Sunday, 13 August 2017

Lindisfarne ~ Coming Soon! #PostApocalyptic #Dystopian Project Renova Book #2


Have you read Tipping Point yet?  If not, it will be on offer at just 99p/99c from September 24th ~ 30th.

.... and Lindisfarne, the sequel, will be available from the 26th.  I loved my research trips to the island, so expect to see lots of photos over the next few weeks!



Genres
Post Apocalyptic, Dystopian, mild SciFi, Romantic Suspense, Government Conspiracy.

Length
Around 95K words (approx 4k longer than Tipping Point).

Time span and structure
January 2025 ~ May 2026.  Told from alternating points of view (if you've read Tipping Point, you may like to know that these are Vicky, Lottie, Heath, Aria, Wedge, and Doyle the data analyst from BDC).


The blurb:

Six months after the viral outbreak, civilised society in the UK has broken down.  Vicky and her group travel to the Northumbrian island of Lindisfarne, where they are welcomed by an existing community.

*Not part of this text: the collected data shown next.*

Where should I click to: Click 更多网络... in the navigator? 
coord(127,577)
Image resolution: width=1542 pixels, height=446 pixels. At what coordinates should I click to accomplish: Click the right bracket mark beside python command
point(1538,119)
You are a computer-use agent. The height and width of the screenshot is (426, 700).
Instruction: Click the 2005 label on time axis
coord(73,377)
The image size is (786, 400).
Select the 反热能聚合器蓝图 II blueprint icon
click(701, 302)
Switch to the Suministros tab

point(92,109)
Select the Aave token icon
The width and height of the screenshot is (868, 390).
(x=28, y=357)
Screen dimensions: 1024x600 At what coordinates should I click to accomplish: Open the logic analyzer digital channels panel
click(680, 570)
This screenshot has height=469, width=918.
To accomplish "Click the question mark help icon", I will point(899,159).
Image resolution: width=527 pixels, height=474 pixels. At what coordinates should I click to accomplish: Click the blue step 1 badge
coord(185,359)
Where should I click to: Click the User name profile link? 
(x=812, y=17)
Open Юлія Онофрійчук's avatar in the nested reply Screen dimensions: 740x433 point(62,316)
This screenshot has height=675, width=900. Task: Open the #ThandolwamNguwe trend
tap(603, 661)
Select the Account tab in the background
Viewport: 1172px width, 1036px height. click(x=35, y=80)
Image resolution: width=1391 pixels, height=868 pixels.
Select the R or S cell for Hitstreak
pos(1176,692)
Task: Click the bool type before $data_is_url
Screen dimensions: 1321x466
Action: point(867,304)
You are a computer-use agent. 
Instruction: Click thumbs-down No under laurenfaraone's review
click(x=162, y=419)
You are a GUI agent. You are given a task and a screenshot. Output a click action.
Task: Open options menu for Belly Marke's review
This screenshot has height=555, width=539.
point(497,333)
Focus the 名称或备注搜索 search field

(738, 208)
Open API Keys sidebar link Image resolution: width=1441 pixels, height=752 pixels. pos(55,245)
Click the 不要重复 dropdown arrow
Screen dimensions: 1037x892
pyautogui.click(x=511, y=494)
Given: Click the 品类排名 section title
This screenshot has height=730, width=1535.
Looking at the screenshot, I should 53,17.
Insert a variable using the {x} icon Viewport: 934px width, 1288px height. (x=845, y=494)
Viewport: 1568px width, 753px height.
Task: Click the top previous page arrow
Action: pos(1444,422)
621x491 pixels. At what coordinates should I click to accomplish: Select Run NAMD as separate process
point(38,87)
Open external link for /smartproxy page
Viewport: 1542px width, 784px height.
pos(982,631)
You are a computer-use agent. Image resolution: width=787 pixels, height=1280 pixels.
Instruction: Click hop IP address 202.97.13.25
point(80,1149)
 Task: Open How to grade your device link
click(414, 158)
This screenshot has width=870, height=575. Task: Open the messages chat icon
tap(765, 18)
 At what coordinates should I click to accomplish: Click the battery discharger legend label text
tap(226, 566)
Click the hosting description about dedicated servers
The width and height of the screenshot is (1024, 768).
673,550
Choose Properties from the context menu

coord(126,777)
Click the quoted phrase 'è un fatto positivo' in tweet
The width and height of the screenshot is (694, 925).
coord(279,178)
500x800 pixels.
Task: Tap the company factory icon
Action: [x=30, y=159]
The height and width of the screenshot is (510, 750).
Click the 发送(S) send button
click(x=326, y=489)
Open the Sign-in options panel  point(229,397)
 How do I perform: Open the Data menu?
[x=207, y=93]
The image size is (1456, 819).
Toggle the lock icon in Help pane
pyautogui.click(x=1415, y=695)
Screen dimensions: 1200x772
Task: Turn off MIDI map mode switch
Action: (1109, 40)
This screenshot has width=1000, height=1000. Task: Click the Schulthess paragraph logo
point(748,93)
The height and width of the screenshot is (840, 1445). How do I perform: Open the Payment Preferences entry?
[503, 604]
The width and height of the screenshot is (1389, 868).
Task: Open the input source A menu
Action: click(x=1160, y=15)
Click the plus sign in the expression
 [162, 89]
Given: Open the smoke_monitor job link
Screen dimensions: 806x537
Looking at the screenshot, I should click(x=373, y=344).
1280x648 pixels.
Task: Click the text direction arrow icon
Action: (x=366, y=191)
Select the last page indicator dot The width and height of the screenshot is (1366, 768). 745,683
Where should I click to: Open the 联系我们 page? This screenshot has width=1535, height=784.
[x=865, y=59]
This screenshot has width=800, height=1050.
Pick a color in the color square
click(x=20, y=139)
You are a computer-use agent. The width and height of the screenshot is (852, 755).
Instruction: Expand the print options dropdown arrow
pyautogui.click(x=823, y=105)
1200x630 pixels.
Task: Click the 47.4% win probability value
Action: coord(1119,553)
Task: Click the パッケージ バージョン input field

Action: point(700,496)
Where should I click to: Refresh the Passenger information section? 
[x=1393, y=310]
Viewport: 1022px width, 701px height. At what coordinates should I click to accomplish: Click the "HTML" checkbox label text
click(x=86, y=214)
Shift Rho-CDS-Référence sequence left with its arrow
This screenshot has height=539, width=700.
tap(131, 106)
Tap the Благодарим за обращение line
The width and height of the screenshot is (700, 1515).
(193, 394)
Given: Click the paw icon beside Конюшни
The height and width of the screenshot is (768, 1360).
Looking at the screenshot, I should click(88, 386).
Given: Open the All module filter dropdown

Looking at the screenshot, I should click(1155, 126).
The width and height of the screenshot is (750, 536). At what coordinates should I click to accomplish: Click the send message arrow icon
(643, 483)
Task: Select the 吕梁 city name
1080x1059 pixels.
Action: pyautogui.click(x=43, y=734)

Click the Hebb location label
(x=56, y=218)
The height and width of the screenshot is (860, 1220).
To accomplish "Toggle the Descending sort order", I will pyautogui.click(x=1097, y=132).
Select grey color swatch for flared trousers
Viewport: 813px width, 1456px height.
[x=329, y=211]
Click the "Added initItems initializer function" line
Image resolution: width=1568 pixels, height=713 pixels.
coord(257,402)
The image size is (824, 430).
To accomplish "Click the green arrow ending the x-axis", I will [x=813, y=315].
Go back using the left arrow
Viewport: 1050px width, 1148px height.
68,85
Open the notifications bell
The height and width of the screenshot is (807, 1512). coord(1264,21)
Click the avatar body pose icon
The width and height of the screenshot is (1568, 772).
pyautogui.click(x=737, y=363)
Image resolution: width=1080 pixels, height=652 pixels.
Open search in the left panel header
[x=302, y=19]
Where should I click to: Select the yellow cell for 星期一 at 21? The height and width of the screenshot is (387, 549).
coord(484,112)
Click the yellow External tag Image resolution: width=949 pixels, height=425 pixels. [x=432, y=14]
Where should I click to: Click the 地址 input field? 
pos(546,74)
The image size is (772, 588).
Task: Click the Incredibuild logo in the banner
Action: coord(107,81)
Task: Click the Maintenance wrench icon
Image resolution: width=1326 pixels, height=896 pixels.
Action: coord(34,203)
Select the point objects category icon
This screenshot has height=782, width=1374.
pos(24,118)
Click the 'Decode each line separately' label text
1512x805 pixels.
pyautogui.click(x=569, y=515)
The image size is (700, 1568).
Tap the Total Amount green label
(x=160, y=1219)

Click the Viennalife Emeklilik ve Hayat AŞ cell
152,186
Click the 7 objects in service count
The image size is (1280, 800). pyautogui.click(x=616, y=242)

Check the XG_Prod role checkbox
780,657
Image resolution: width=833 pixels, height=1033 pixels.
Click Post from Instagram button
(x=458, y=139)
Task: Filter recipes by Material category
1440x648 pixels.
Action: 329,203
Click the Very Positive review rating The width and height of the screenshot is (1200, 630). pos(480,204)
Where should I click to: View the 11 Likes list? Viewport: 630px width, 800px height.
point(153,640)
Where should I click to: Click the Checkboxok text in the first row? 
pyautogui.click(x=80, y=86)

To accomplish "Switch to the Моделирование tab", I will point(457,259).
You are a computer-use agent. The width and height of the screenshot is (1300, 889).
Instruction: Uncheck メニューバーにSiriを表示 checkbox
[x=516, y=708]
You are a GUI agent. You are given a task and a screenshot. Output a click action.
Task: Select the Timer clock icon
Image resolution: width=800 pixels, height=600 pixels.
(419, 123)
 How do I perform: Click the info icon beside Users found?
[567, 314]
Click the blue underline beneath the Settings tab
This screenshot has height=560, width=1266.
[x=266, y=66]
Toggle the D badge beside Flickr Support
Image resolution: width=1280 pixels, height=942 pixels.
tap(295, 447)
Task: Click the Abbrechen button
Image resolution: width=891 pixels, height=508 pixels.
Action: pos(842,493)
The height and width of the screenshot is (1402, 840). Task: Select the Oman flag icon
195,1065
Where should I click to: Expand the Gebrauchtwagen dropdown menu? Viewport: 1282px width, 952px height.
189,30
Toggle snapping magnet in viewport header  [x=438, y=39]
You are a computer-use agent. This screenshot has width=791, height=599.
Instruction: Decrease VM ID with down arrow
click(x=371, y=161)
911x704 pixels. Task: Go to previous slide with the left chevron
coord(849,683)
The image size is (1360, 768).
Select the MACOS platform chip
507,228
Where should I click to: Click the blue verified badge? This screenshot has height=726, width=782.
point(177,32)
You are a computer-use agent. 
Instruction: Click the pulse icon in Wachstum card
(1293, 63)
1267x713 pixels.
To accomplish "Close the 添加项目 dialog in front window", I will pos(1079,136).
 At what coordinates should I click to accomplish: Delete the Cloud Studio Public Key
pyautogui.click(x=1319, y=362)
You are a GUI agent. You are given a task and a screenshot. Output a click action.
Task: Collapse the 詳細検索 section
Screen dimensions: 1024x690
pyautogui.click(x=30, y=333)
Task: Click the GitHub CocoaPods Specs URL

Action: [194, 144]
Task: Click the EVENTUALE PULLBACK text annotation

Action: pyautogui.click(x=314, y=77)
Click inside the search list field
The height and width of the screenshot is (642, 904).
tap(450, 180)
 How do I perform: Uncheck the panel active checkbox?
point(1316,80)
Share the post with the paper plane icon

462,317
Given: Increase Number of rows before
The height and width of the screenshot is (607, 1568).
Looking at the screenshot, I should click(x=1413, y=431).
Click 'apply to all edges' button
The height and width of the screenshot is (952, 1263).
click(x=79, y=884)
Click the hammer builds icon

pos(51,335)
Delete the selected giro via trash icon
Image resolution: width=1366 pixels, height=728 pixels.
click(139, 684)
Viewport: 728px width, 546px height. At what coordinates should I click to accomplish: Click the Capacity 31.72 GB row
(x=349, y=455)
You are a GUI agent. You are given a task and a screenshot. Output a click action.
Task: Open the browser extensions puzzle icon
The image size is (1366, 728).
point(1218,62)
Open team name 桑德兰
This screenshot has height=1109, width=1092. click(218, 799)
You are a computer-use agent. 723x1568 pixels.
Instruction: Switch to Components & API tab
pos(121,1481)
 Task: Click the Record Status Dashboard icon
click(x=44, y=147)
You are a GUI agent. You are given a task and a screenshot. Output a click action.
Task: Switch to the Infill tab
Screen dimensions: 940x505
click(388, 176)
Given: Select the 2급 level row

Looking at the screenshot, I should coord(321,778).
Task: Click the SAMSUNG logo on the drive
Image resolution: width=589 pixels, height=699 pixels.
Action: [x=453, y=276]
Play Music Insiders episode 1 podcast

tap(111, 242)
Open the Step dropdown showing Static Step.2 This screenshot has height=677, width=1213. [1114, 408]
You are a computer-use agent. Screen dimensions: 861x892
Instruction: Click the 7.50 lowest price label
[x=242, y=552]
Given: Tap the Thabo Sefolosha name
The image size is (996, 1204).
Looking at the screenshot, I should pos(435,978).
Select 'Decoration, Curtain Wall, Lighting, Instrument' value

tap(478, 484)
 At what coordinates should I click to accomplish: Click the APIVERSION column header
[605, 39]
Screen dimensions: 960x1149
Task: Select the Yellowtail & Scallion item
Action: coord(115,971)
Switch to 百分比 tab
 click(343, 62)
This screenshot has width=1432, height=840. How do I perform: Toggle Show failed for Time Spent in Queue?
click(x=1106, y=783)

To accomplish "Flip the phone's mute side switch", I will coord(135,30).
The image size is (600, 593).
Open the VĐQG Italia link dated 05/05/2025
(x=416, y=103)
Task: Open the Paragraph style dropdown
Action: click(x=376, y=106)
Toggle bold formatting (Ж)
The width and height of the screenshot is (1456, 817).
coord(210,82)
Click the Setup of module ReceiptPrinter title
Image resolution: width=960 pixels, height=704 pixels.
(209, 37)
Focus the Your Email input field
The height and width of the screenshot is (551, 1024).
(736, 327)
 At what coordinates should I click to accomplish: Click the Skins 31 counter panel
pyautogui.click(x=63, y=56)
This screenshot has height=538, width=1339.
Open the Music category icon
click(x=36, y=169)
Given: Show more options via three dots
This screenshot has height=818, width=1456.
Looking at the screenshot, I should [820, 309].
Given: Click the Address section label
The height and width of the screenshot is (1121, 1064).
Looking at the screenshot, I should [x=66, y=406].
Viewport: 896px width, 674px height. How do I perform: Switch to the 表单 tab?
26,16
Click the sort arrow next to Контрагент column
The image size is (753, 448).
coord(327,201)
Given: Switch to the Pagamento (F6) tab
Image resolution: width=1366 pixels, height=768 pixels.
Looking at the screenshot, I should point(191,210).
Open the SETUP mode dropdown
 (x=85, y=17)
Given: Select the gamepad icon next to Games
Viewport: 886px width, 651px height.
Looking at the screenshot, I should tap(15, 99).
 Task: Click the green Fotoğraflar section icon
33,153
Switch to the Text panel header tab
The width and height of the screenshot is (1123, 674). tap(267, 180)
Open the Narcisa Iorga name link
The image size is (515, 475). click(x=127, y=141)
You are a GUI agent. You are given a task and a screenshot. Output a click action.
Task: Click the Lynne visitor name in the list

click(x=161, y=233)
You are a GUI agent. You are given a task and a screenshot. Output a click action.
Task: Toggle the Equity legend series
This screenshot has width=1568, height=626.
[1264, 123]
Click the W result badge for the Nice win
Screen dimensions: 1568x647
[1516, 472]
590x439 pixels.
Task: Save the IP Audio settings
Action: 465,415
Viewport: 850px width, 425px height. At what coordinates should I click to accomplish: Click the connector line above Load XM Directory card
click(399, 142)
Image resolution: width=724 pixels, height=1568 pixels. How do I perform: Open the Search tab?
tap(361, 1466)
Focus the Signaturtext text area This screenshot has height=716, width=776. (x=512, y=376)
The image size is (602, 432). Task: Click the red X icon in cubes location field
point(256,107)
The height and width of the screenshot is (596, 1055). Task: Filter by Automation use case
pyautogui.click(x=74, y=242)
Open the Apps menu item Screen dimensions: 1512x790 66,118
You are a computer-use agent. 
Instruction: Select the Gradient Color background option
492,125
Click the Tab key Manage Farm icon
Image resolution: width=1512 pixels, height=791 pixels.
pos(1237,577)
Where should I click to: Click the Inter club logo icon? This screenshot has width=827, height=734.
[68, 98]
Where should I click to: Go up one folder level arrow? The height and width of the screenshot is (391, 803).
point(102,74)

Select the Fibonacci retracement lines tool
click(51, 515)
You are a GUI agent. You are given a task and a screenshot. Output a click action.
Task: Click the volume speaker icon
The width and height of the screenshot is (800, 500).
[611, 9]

New relationships are formed, old ones renewed.  The lucky survivors adapt, finding strength they didn't know they possessed, but the honeymoon period does not last long.  Some cannot accept that the rules have changed, and for just a few, the opportunity to seize power is too great to pass up.  Egos clash, and the islanders soon discover that there are greater dangers than not having enough to eat.

Meanwhile, in the south, Doyle discovers that rebuilding is taking place in the middle of the devastated countryside.  He comes face to face with Alex Verlander from Renova Workforce Liaison, who makes him an offer he can't refuse.  But is UK 2.0 a world in which he will want to live? 

Lindisfarne is Book #2 in the Project Renova series.  A book of related short stories, entitled Patient Zero, features back and side-stories from minor characters, and will be available by the end of 2017.  Book #3 is due in mid 2018.